Em 2023, foram anunciados vários acordos corporativos semelhantes ao da Microsoft, cobrindo um recorde de 46 GW de capacidade solar e eólica. A própria Brookfield – uma das maiores desenvolvedoras mundiais de energia renovável – já havia fechado compromisso de venda de energia com a Amazon.
O tema ganha complexidade porque a demanda de energia tende a crescer em proporções geométricas num momento que a maioria dos países está reavaliando sua matriz energética, apostando no desenvolvimento de fontes renováveis, como energia eólica e solar.
No acordo com a Brookfield, a Microsoft comprometeu-se a garantir que 100% do seu consumo de eletricidade seja “correspondido” por “compras de energia com zero carbono” até 2030, utilizando mecanismos que incluem acordos de compra de energia e certificados de energia renovável.
Brasil na frente
Nesta equação para aumentar a capacidade de energia e, ao mesmo tempo, reduzir as emissões, leva vantagem o país que conseguir usar as fontes renováveis como alavanca desse aumento de produção de energia.

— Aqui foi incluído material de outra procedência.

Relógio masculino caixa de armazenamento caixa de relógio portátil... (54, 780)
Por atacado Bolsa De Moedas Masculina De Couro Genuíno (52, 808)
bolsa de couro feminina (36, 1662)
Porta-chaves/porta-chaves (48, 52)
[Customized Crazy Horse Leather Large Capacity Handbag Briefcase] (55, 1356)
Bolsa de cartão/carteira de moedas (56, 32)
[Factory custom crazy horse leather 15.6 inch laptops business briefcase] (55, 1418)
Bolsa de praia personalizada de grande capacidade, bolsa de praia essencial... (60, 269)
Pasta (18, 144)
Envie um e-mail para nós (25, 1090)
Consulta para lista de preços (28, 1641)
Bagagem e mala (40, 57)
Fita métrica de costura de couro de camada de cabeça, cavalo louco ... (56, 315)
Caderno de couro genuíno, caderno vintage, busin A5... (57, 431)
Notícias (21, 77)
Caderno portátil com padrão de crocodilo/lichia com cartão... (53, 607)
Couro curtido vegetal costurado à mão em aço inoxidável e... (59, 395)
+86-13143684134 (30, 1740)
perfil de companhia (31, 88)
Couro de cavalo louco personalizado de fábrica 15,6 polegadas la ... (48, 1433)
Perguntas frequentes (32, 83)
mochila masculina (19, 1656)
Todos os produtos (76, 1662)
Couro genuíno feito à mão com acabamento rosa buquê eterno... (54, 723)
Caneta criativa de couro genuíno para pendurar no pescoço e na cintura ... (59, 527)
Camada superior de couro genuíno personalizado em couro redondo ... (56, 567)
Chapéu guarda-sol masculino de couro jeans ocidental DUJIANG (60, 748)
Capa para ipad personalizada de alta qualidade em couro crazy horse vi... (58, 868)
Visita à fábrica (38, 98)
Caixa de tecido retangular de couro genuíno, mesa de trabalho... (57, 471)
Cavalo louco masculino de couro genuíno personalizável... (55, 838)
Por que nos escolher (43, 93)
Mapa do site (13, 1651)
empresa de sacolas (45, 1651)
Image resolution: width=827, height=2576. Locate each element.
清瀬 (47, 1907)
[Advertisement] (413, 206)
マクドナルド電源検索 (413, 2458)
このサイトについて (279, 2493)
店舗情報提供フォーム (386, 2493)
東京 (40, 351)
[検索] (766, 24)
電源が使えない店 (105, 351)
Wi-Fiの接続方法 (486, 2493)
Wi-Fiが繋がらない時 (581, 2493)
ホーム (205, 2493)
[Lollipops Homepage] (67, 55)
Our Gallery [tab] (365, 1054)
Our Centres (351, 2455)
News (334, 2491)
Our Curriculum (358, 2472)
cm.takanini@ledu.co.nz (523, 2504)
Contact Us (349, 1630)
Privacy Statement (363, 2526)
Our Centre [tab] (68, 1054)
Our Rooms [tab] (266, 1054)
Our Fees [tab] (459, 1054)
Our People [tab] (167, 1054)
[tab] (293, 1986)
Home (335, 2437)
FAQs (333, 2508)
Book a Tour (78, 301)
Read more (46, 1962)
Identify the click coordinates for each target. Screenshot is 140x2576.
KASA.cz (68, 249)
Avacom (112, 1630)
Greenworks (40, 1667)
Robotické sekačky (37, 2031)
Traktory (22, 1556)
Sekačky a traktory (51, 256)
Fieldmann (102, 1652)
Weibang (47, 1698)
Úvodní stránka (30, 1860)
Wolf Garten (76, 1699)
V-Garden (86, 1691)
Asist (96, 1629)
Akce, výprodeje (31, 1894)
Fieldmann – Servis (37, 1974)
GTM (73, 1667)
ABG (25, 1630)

Nesse sentido, o Brasil saiu na frente. Enquanto 84,8% da matriz elétrica brasileira é composta por fontes renováveis, a média global desse índice é de apenas 28,1%.
O País tem, portanto, potencial de ocupar a liderança global de vários segmentos de energia do futuro, como biodiesel, hidrogênio verde e HVO, e também capacidade suficiente para abrigar os data centers da era da inteligência artificial.
Em entrevista recente ao NeoFeed, André Clark, vice-presidente sênior para a América Latina da Siemens Energy, grupo global de geração e distribuição de energia, afirmou que, com sua política energética, o Brasil criou uma imagem de neutralidade verde para o mundo.
“O Brasil, na sua confiabilidade geopolítica e neutralidade benigna, pode ser o centro seguro e confiável de alocação desses data centers da era da inteligência artificial”, disse Clark.
Ewerton Henriques, diretor de infraestrutura do Banco Fator, também acredita no potencial de o Brasil abrigar esses data centers, não só pela sua grande capacidade de geração de energia limpa.
“As sucessivas crises internacionais vêm causando aumento dos custos de energia e levando muitos países a serem obrigados, cada vez mais, a utilizar recursos poluentes e não renováveis, e isso tende a favorecer o Brasil no médio prazo”, afirmou Henriques.
A Índia vive um dilema nesta questão. De acordo com a AIE, até 2050, apenas os aparelhos de ar-condicionado indianos deverão utilizar mais energia do que a que África inteira consome atualmente.
O impulso do governo indiano às energias renováveis, cujo uso deve triplicar nas próximas décadas, é insuficiente para dar conta da procura. Por isso, a Índia decidiu ampliar os atuais 30 gigawatts de usinas a carvão em construção, segundo o Global Energy Monitor.
Os EUA estão em situação melhor. As energias eólica e solar representaram cerca de 14% da produção de eletricidade no ano passado, enquanto o gás natural, a maior fonte de energia do país, foram responsáveis pela maior fatia, 43%.
“Vamos precisar de todas as energias renováveis e gás natural que pudermos”, advertiu Murray Auchincloss, executivo-chefe da British Petroleum (BP), sobre o crescimento da IA em uma recente teleconferência de resultados.
Ou seja, da forma como a demanda de energia vem crescendo, em parte por “culpa” da inteligência artificial, a descarbonização da economia global corre o risco de ter de esperar além de 2050 para atingir sua meta de redução.